• Exercise details:
Write out the items from the start through the line that contains "coord(717,295)" as a numbered list, skipping blank lines. Leave the pictures out of your list.
>>>>
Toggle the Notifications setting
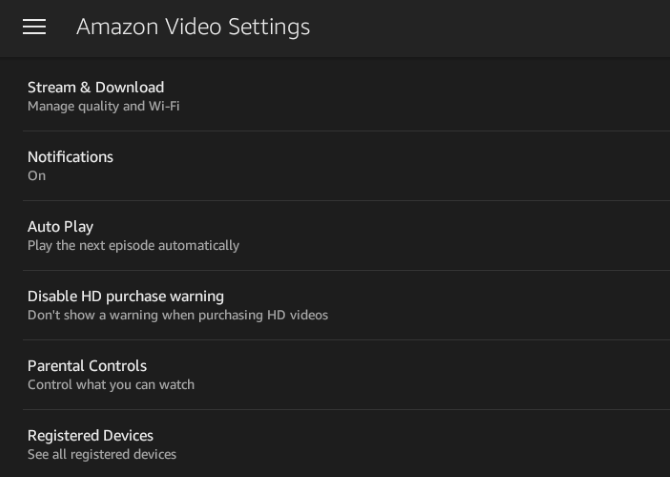Image resolution: width=670 pixels, height=477 pixels. click(x=335, y=166)
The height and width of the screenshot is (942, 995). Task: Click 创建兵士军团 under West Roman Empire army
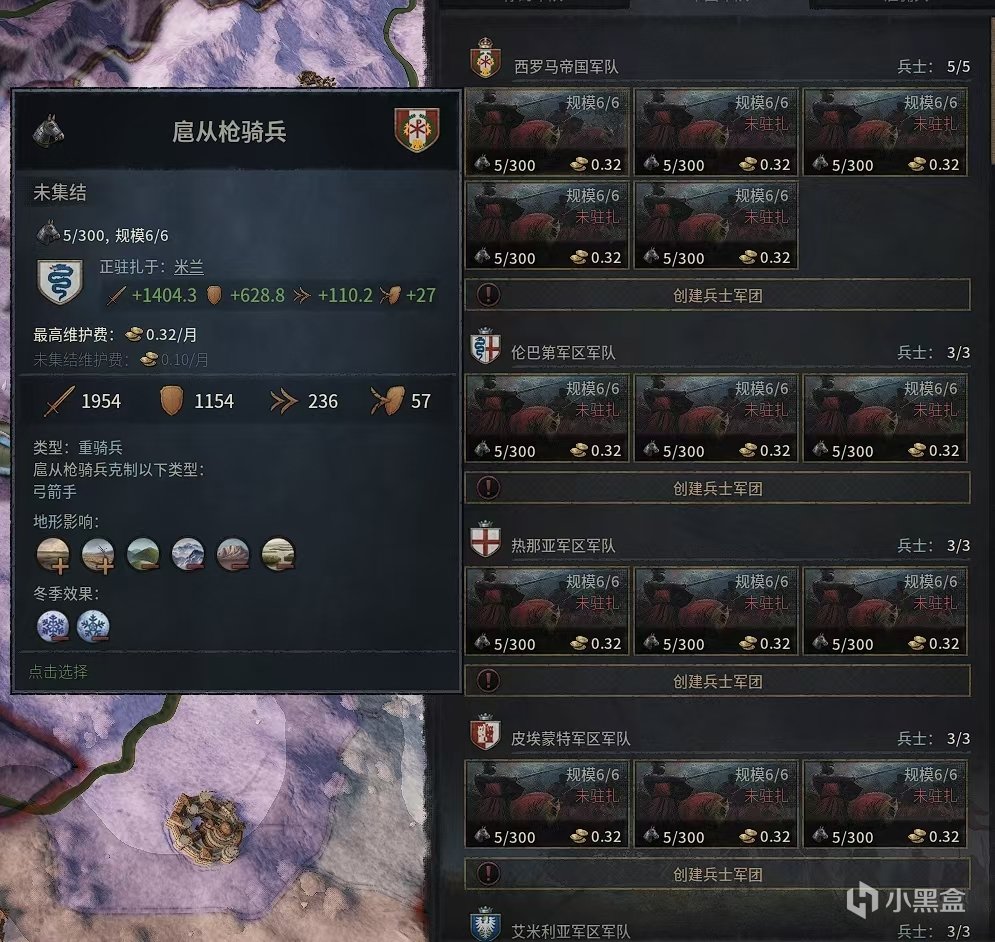coord(717,295)
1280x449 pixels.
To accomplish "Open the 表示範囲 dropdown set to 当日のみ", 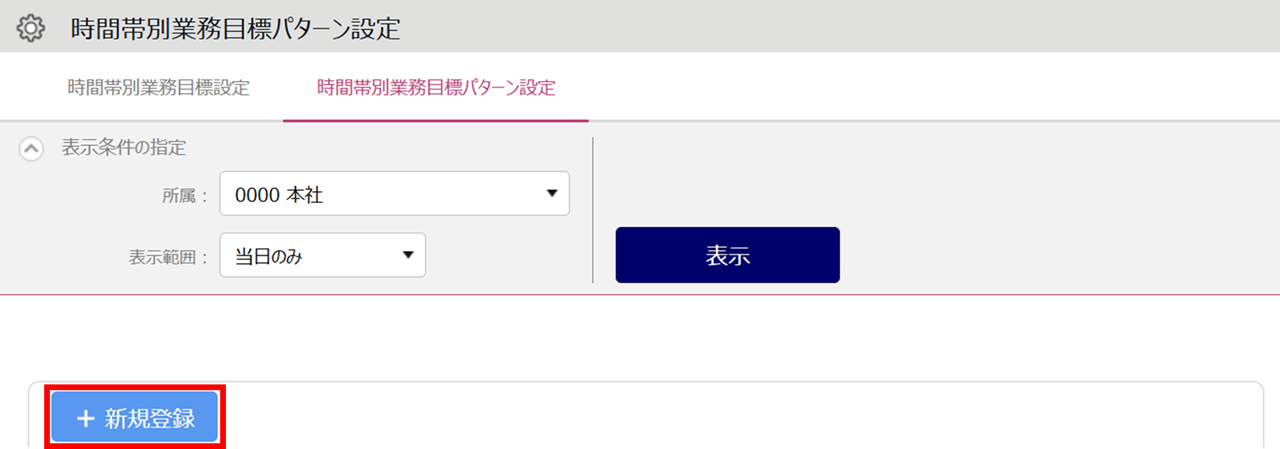I will coord(322,255).
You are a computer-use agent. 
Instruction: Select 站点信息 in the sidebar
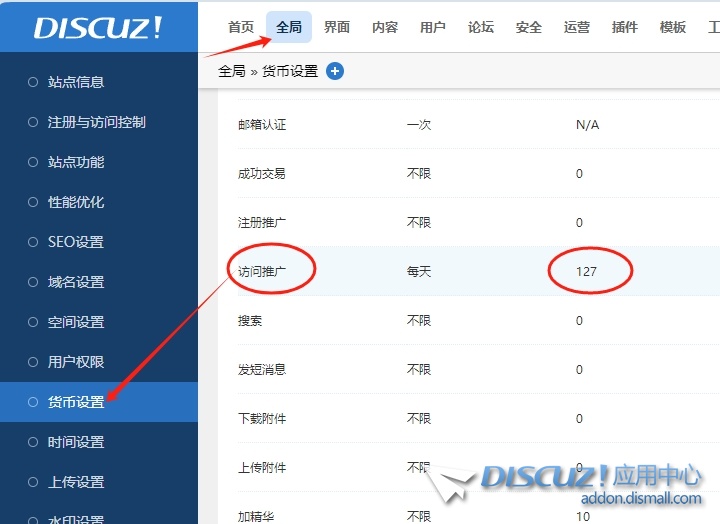point(76,82)
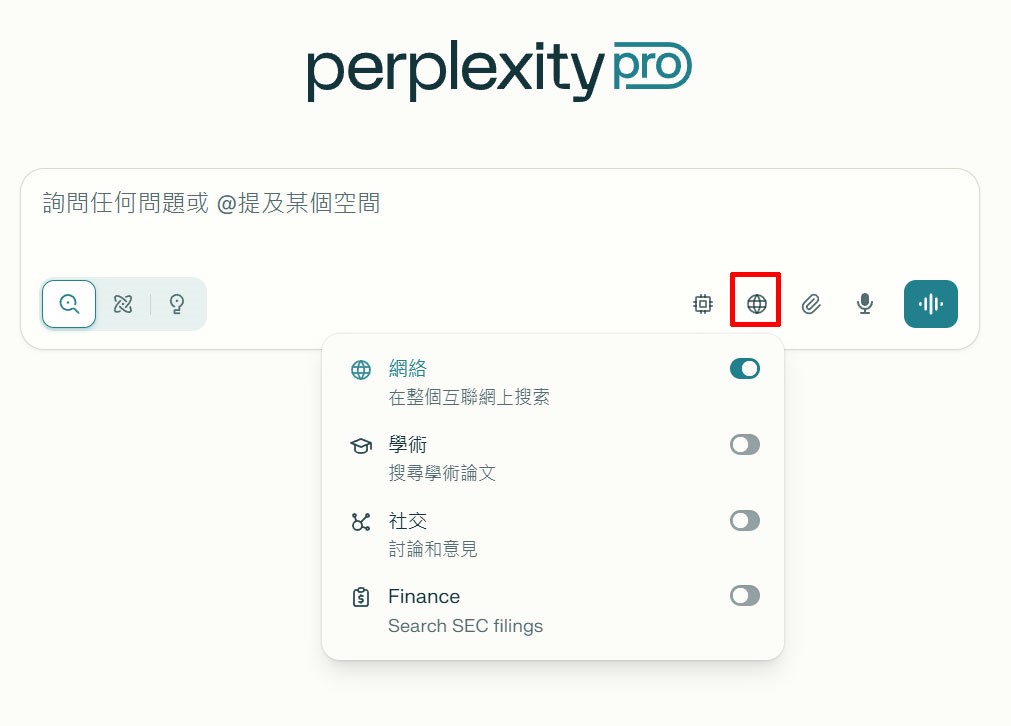Open the AI model selector chip icon
The height and width of the screenshot is (726, 1011).
pos(703,304)
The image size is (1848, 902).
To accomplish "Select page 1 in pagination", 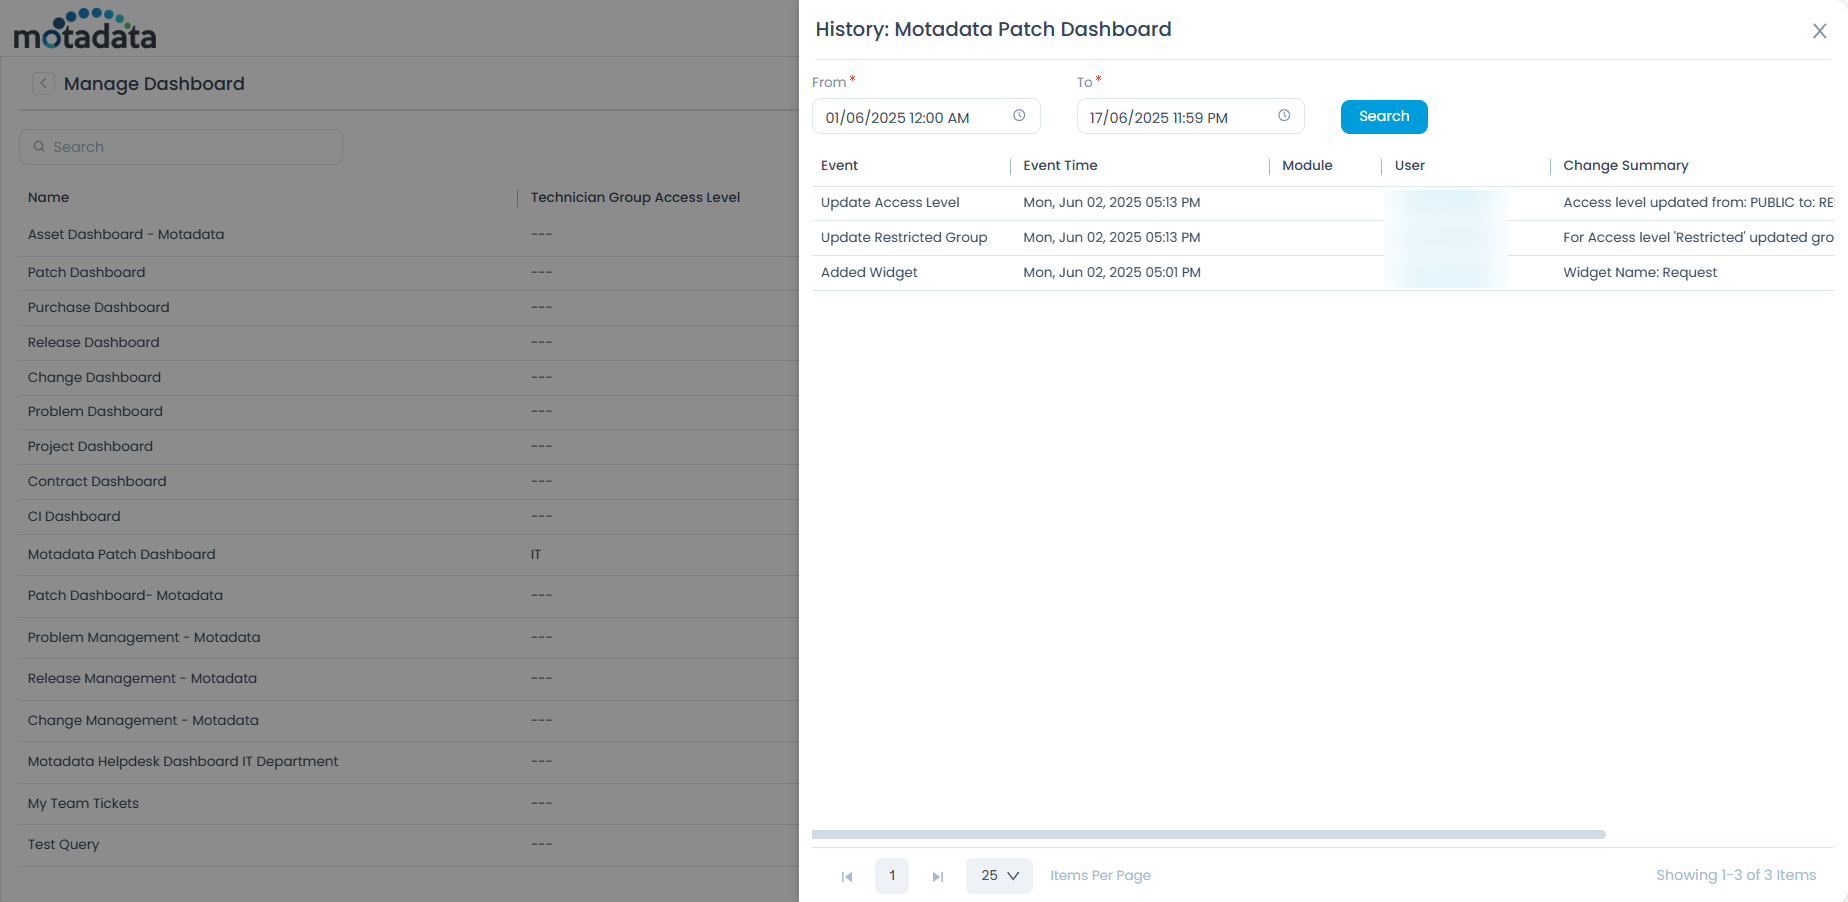I will point(892,875).
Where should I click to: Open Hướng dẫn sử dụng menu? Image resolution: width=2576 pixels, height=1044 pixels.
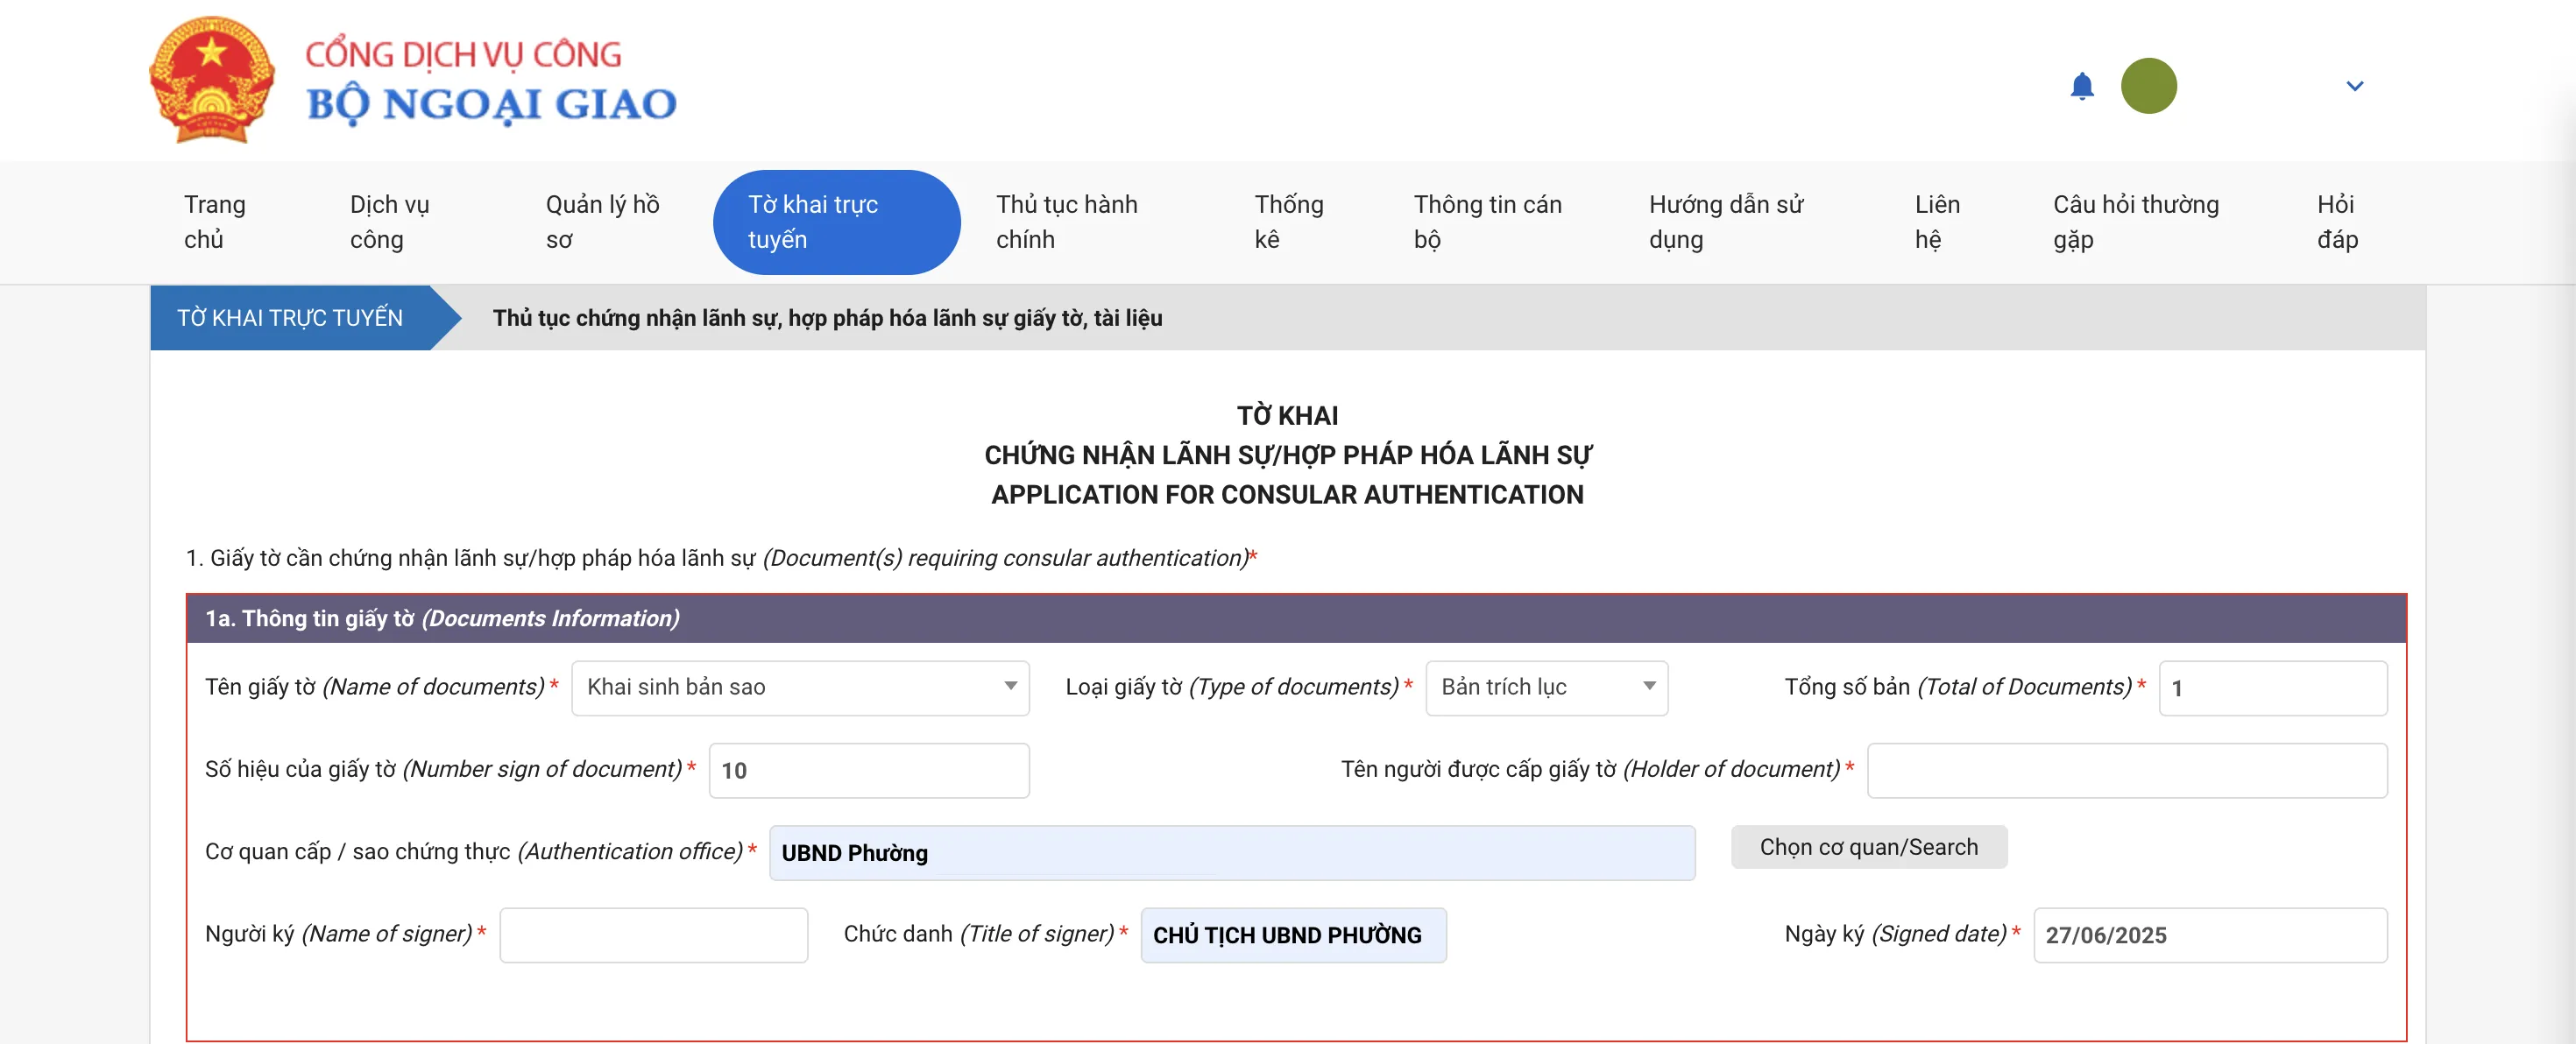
<<<<
• Written reply:
1. Toggle the Notifications setting
2. Image resolution: width=670 pixels, height=477 pixels. click(x=335, y=166)
3. The height and width of the screenshot is (942, 995). Task: Click 创建兵士军团 under West Roman Empire army
4. coord(717,295)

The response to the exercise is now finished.